When deploying presence and instant messaging it is important to deploy it across the entire company. The real value of it is being able to look up anyone in the company at any time and know how to reach them. For instance if you have a customer on the phone and you need a question answered quickly, being able to find someone to chat to over instant messaging and resolve the query there and then is real business value. If you only part deploy presence and instant messaging this value is lost.
When deploying voice or conferencing workloads consider the impact to your network as well as any integration requirements or costs.

What direct business benefits can be achieved as a result of unified communications?

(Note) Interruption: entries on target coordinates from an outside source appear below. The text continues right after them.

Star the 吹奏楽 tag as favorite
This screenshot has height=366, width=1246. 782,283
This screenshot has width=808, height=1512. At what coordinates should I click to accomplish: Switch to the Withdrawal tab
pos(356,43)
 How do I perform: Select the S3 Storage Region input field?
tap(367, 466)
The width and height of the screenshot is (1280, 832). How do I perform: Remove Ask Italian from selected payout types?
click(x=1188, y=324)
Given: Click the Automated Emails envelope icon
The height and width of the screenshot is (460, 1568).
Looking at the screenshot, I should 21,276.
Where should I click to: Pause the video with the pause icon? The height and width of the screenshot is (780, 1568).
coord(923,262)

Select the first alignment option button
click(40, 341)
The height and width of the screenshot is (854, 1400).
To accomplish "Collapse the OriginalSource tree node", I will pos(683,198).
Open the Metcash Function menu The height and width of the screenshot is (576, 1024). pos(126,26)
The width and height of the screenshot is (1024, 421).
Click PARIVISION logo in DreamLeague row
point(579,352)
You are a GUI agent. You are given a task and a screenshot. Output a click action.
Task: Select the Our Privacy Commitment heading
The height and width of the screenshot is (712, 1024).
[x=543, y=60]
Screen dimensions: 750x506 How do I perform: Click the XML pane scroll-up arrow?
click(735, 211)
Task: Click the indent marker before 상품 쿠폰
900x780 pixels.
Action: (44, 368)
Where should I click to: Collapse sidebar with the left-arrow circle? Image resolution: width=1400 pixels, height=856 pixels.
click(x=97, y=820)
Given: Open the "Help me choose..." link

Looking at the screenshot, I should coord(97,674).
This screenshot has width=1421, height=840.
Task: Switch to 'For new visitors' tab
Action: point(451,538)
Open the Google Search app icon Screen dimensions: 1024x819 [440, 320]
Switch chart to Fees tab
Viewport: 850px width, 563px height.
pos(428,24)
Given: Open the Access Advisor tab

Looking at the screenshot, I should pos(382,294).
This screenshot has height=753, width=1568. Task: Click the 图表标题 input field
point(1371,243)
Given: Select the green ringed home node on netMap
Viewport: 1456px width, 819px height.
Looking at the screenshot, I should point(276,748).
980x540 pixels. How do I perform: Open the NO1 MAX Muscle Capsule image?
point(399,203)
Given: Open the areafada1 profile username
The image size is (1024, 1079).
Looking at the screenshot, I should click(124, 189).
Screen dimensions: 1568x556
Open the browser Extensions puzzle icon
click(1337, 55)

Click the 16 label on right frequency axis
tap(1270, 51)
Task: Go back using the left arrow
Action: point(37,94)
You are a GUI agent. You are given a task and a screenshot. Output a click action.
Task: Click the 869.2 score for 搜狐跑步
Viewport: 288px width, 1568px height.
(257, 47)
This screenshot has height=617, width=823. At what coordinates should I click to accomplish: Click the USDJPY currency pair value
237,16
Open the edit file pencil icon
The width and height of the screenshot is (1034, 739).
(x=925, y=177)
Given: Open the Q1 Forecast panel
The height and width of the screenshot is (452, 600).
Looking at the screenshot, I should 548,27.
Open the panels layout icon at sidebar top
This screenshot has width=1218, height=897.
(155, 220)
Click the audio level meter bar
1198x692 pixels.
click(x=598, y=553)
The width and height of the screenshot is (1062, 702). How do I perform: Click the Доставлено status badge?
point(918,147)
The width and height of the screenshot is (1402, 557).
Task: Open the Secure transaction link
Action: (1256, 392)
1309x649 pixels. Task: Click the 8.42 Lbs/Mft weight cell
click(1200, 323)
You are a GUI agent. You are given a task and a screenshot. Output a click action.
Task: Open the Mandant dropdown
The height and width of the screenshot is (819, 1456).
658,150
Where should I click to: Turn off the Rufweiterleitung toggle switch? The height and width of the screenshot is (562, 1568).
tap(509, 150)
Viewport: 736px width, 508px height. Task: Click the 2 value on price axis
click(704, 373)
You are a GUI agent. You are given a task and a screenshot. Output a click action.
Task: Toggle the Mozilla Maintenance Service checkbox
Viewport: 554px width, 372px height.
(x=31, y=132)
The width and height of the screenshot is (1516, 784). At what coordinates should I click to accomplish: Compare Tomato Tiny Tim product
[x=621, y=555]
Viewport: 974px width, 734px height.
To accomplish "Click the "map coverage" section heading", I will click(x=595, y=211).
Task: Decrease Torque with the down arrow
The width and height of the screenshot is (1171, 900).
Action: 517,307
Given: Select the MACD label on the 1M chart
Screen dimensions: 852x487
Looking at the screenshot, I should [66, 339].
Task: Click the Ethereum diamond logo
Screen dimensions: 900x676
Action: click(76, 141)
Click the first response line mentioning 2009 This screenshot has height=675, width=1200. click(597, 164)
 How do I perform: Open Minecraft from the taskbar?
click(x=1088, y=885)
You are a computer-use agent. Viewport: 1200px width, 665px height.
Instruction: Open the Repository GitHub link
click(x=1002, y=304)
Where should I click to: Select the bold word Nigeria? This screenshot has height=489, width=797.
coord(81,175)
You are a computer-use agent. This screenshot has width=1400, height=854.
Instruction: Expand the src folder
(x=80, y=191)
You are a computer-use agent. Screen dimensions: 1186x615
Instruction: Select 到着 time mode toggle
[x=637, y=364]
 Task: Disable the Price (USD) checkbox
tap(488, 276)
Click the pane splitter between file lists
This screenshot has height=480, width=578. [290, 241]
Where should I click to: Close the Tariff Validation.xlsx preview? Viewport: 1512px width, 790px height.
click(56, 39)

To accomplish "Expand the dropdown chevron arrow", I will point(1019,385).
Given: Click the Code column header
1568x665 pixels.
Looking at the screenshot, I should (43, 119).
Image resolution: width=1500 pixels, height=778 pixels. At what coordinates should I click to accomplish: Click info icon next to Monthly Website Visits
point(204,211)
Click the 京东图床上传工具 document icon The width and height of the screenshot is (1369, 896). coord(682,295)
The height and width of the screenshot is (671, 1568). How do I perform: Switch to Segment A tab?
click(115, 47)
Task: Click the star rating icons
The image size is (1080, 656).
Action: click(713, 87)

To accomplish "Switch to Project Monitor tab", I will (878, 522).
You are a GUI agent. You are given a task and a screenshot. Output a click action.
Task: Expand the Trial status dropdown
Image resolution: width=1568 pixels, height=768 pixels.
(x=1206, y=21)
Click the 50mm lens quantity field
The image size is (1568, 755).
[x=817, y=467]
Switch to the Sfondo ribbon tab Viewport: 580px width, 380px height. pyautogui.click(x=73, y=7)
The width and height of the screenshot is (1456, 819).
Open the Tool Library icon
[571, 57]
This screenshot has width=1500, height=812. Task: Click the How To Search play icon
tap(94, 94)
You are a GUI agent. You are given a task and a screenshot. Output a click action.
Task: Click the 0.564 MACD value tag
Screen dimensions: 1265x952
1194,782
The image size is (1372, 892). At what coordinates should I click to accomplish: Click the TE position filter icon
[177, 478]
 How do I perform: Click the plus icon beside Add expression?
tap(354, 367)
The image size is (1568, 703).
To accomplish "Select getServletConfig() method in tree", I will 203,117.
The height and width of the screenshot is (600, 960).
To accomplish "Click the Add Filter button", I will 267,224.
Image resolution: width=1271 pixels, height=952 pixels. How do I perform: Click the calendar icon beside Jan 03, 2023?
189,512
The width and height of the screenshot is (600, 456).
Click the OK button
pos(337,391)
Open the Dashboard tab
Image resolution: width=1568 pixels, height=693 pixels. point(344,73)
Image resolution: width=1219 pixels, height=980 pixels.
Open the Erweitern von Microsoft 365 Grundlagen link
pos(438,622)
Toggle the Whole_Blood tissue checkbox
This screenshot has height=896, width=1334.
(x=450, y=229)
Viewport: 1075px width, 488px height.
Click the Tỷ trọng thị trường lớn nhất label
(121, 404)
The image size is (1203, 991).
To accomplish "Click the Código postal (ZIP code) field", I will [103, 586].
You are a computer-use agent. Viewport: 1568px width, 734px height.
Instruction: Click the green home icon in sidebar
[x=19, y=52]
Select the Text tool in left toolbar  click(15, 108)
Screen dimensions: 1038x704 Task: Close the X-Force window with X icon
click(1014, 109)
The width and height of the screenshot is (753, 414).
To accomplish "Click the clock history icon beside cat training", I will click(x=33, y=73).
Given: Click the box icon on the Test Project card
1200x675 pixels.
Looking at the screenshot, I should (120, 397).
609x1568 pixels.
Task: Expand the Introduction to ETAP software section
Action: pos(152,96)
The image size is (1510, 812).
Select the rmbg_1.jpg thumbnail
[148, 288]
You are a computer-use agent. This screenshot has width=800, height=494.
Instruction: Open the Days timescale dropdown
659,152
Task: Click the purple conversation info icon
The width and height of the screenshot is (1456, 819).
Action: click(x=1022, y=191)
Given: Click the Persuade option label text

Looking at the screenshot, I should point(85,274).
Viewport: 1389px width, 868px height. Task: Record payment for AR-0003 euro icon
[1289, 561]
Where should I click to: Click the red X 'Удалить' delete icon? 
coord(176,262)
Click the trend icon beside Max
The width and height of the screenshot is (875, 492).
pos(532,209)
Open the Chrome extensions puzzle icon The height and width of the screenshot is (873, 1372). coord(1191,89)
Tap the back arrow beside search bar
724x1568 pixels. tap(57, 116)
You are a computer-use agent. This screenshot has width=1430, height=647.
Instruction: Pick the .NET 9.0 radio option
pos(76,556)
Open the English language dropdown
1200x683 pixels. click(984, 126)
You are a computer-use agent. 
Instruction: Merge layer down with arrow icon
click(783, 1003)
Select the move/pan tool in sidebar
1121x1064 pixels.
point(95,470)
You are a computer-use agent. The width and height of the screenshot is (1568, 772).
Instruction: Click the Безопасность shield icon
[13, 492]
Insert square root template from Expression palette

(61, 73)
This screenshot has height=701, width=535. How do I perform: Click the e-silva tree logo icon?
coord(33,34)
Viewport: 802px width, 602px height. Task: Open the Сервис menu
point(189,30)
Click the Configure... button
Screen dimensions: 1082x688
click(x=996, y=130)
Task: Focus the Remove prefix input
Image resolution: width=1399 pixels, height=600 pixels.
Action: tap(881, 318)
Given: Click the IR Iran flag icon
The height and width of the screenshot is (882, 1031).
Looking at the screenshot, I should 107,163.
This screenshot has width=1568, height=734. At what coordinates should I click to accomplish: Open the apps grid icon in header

Increased productivity, much improved collaboration, employee retention, reduced telephony charges, reduced travel charges, and if allowing remote work scenarios also real estate savings.

If a company makes the move to unified communications, is it required to buy both new hardware and software? Can you enhance what you already own?
You can definitely build on what you already own. The beauty of Microsoft Unified Communications is that in most cases you can add it onto your existing network / telephony system and derive excellent benefits. At a minimum it does mean that you will require a new server with the UC software but not at the expense of replacing all other existing systems.